The One Formula You Need To Know In Design

As I stretch more comfortably into my fifties, one thing I can now recall from my late 20s to my mid-40s was how voracious I was to find “the formula” or “secret recipe” for doing anything — not just design. I went through so many books to try to find the best way to design, code, manage, and lead. I was able to purge myself of all of those books by donating them to the RISD library and also to Designer Fund — and I don’t regret swimming through them all because they gave me courage when I needed it the most.

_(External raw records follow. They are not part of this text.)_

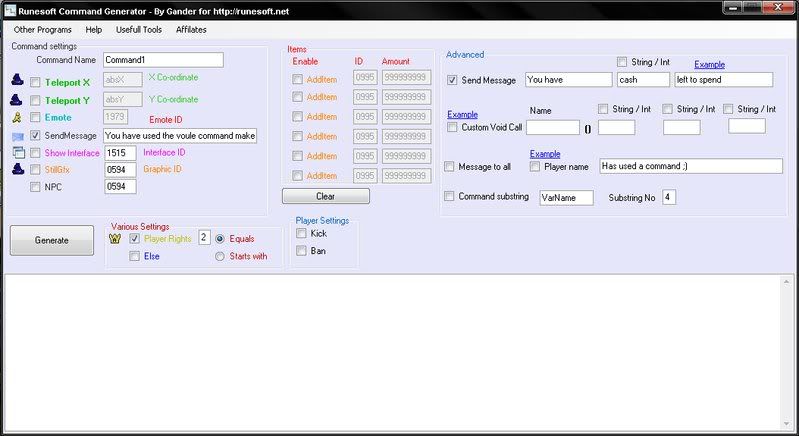Viewport: 799px width, 436px height.
Task: Click into the Command Name text field
Action: click(161, 60)
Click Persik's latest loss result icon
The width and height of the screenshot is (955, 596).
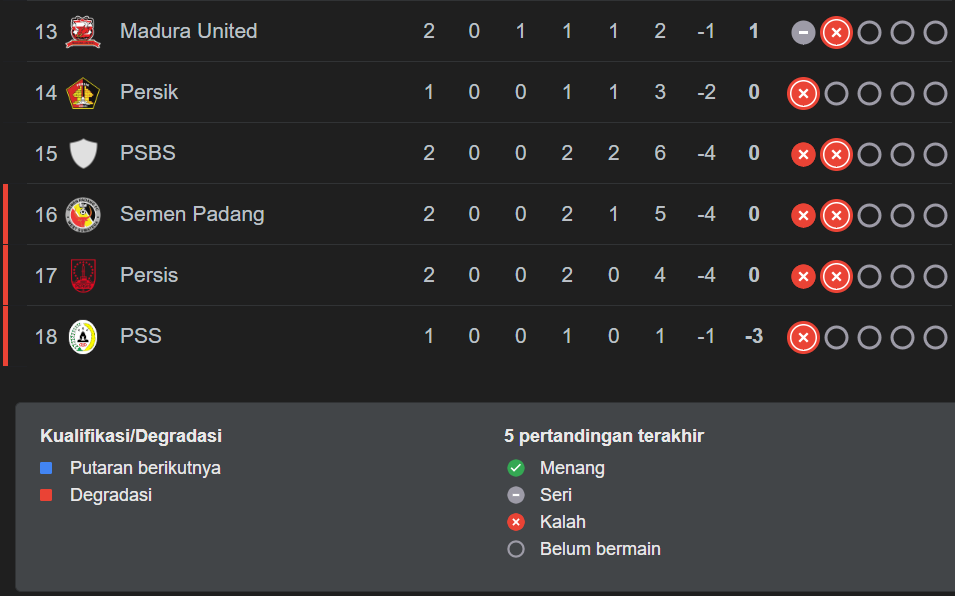(802, 94)
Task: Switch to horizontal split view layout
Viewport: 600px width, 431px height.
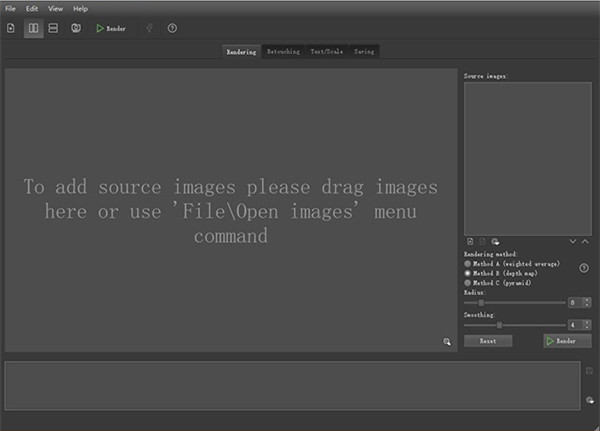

However I have noticed that these days because of the Internet, there seems to be an infinite number of frameworks and process voodoo available to everyone. So when I talk with 20- and 30-somethings today, I have great empathy for the chaos they must feel to find “the one” method that can solve the wickedly hard problem they are facing in their work. They have access to all the possible solutions that were ever considered — it is a gold mine for unending wisdom. Methods that I thought were lost to obscurity like the “KJ Method” have come back in fashion, and I figure it won’t be long until someone starts talking about the Dematel method to me. I feel it is a time of infinite courage if a magical design method can solve a gnarly problem at hand — but which method do you pick? And when you pick it, how much conviction do you need to have (or fake) so that others will believe that it has supernatural powers?

So I feel lucky that the Automattic Design team has recently started to cobble together our own attempt in defining a set of methods for designing products. And they are considered in the context of fully remote working so they have a special set of twists. Are they “the one” method to solve all design problems? Nope. Are they Google-able? Not yet.

1 Comment

One thing I have found both freeing and confusing working at Automattic is that many of these “methods”, articles, books, etc. don’t take the remote structure into context. It’s freeing in that I’ve had to double down on investigating what works on my own. It’s confusing though in that I never am quite sure that what I’m doing is right — it’s not “googleable” :). If you can’t google it, is it a bad idea or an ineffective process? Not sure. Time will tell heh.